Somewhat in contrast to these elevated celebrations, Stephen Sebag-Montefiore, who has achieved both these distinctions, was renowned for emphasising the everyday normality of most medical conditions. “He was impossible to shock and non-judgmental, usually concluding, whether to patients or his own children, ‘Don’t worry—that’s perfectly normal’,” Simon Sebag-Montefiore says in his Obituary of his father.
In fact, Simon writes, this phrase was the basis of the sketch in which Cook played Stephen alongside Dudley Moore as a patient who “confessed ever more outrageous desires,” to which Cook replied: “Don’t worry, that’s perfectly normal.”

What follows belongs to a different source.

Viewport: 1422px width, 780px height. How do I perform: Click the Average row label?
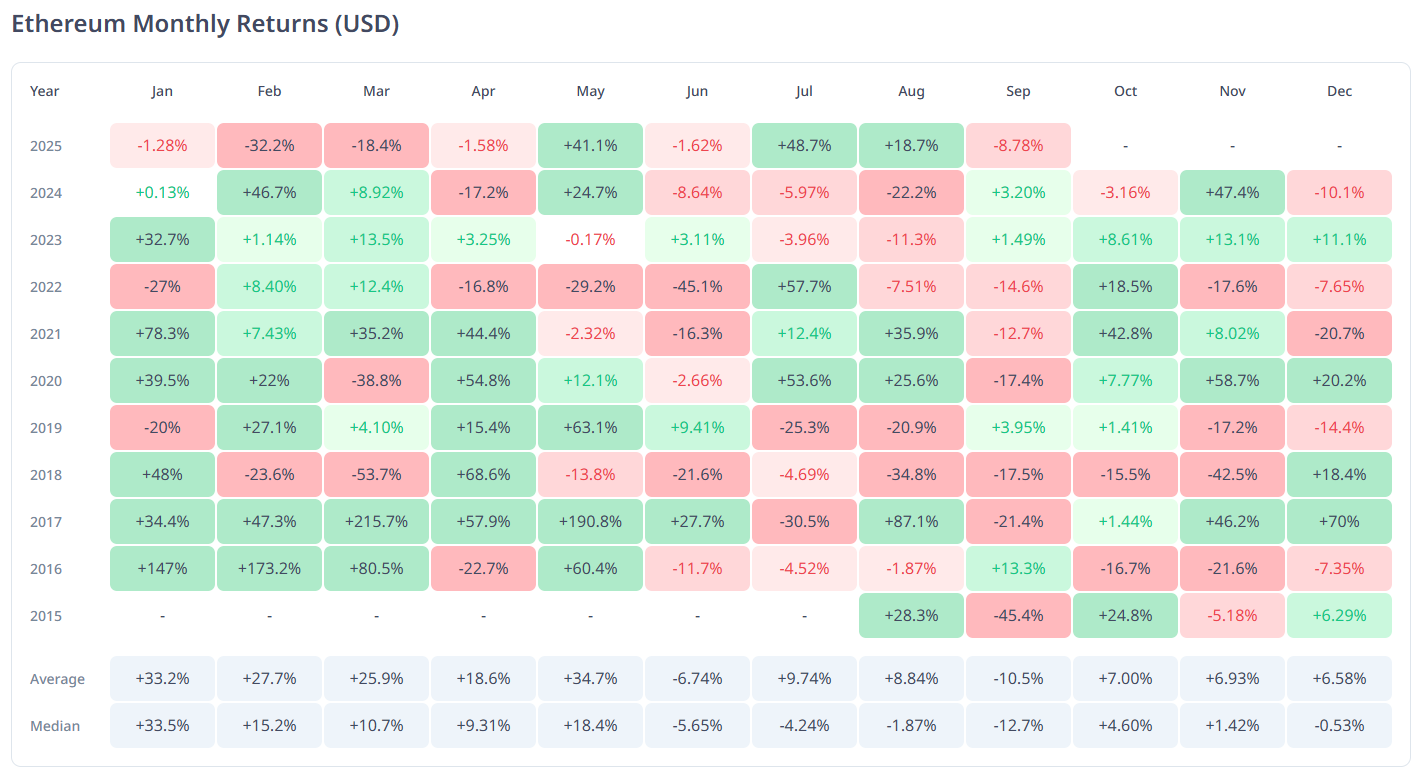pos(57,679)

The phrase might fit well with many people’s views of the shift from reading the printed word to perpetually reading on screens. But Martin Tobin warns in a Personal View piece of what is lost when doctors try to answer difficult questions using electronic resources.

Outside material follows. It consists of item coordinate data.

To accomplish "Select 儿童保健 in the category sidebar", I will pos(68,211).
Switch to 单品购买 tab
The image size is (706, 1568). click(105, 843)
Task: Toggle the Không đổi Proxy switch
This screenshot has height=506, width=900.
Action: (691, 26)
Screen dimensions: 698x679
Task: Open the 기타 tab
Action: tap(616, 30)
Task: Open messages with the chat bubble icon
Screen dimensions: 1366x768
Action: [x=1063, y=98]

“Clinical reasoning depends on asking the apposite question among many contenders—that question which segues into selecting the best choice of therapy rather than less effective alternatives,” he says. “To think that a smartphone can find the best question is putting the cart before the horse. Skill in clinical reasoning depends on a physician’s storehouse of knowledge, the foundation for which is established by deep reading of books rather than scrolling online.”
Tom Moberly is careers editor for The BMJ.